» **EXTRACTED DATA**:

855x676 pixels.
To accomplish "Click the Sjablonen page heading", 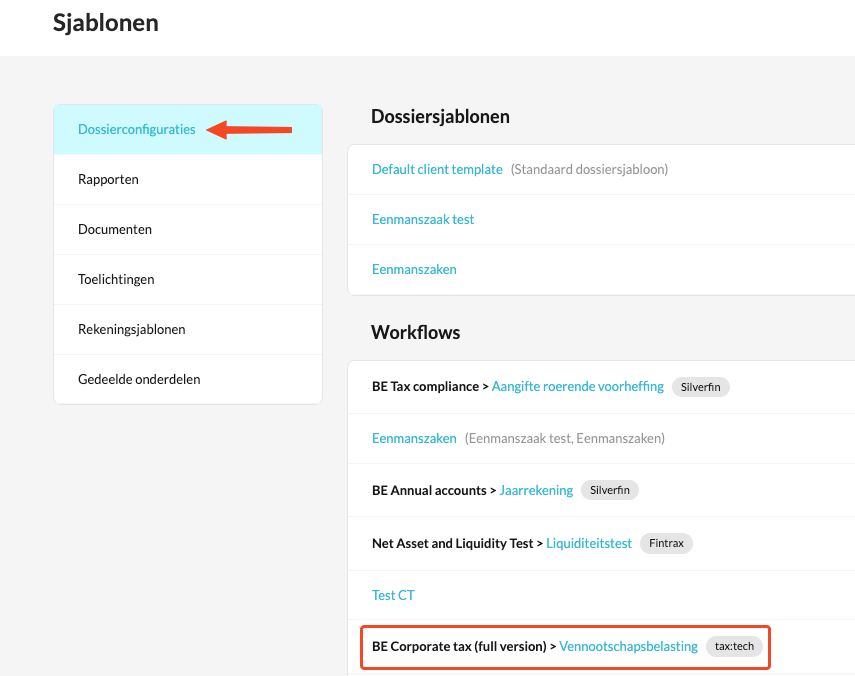I will click(x=106, y=23).
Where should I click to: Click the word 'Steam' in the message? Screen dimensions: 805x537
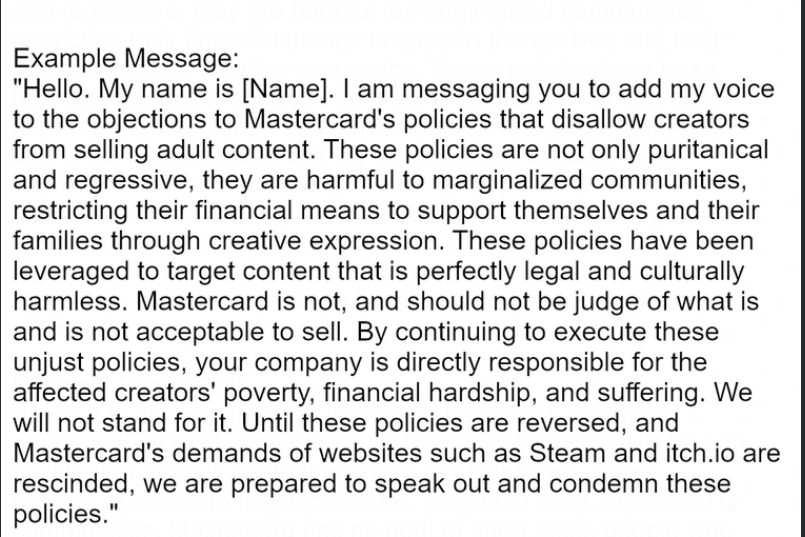[x=578, y=453]
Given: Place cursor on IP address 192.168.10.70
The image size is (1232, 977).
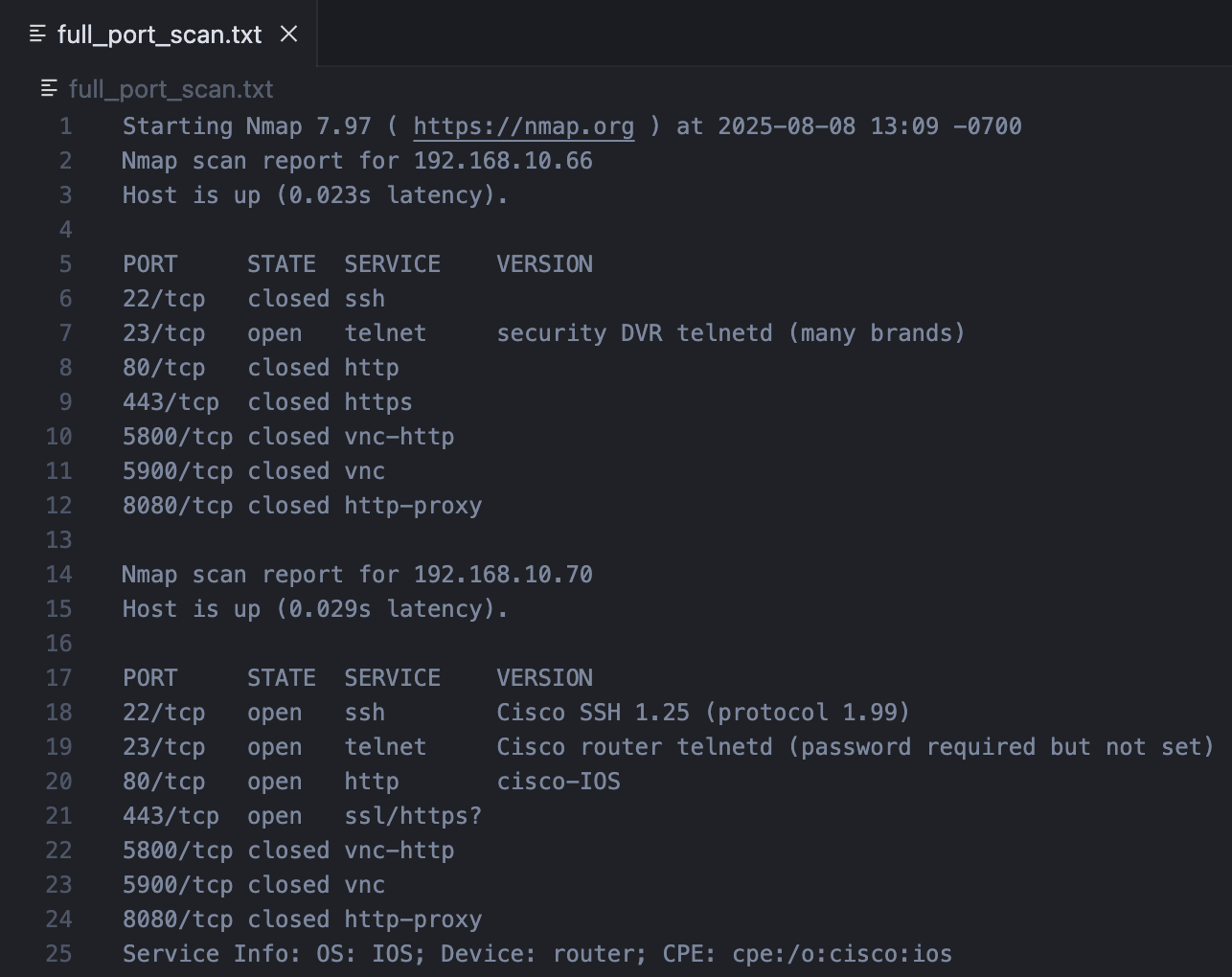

» **PROMPT**: With the pictures left out, copy exactly the lines from the one containing "Where should I" through the last line of the data.

» **RESULT FOR THIS EXERCISE**:
Where should I click to: Click the word 'Steam' in the message? Screen dimensions: 805x537
[x=578, y=453]
Given: Place cursor on IP address 192.168.10.70
The image size is (1232, 977).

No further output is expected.